■ **Exercise goal**: Check each line of the material below for "agent", then copy the ones that contain it.

■ **Dataset extract**:
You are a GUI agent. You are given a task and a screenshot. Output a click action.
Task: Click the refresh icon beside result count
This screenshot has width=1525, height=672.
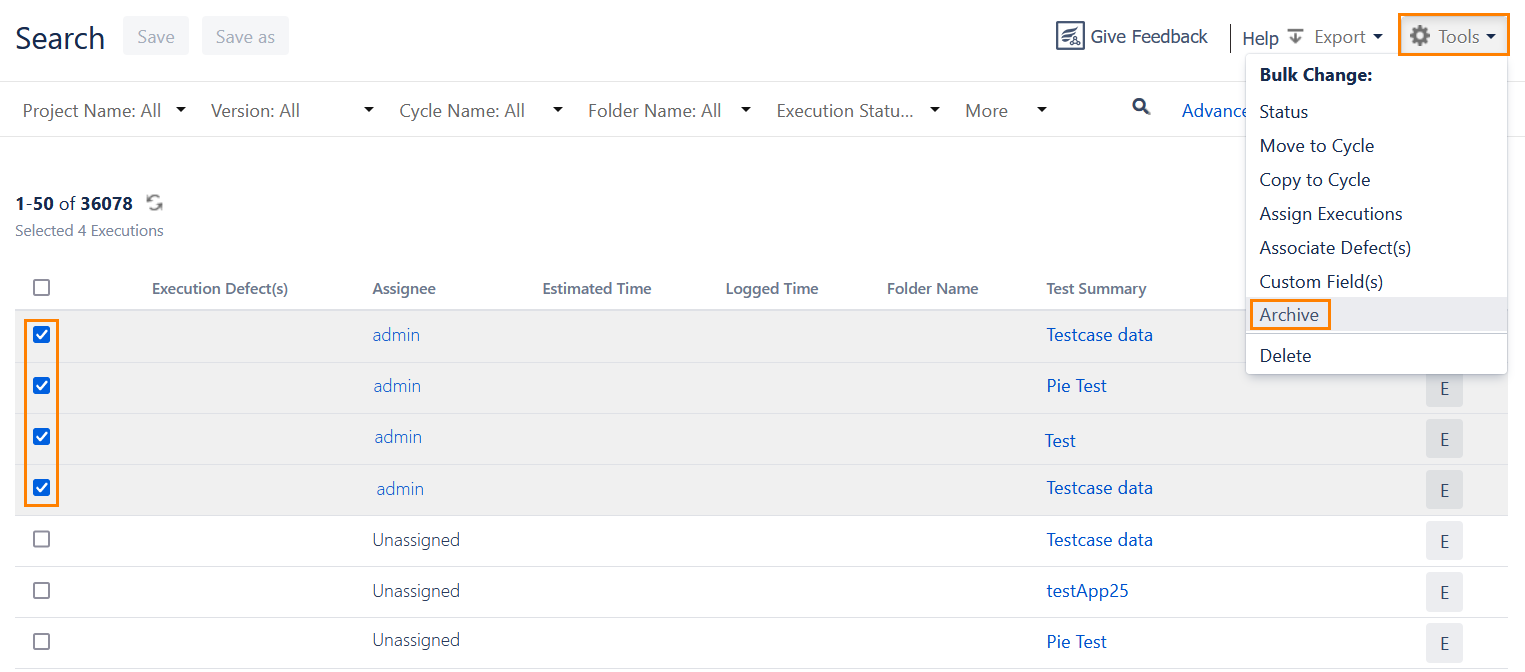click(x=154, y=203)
* * *
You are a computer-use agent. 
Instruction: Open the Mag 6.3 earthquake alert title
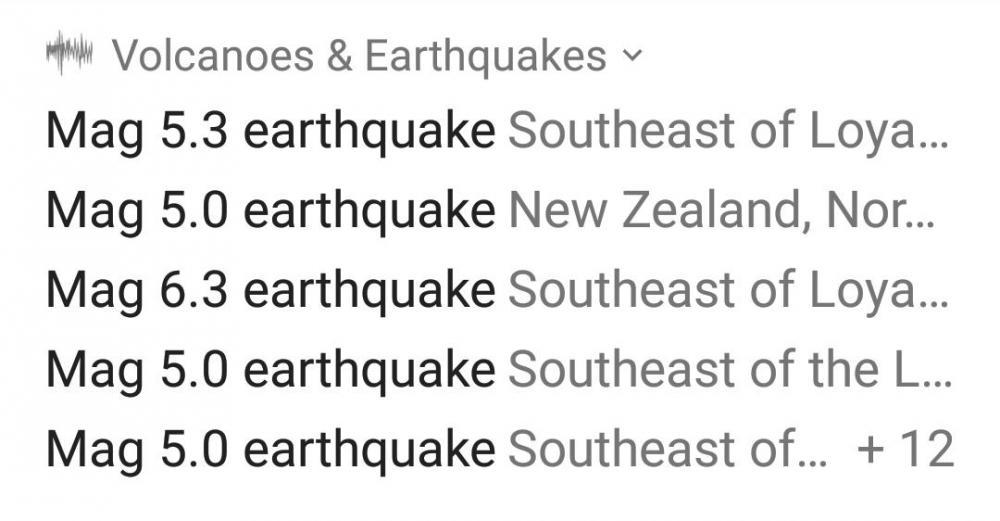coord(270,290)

■ **Answer for this exercise**:
You are a GUI agent. You are given a task and a screenshot. Output a click action.
You are a computer-use agent. 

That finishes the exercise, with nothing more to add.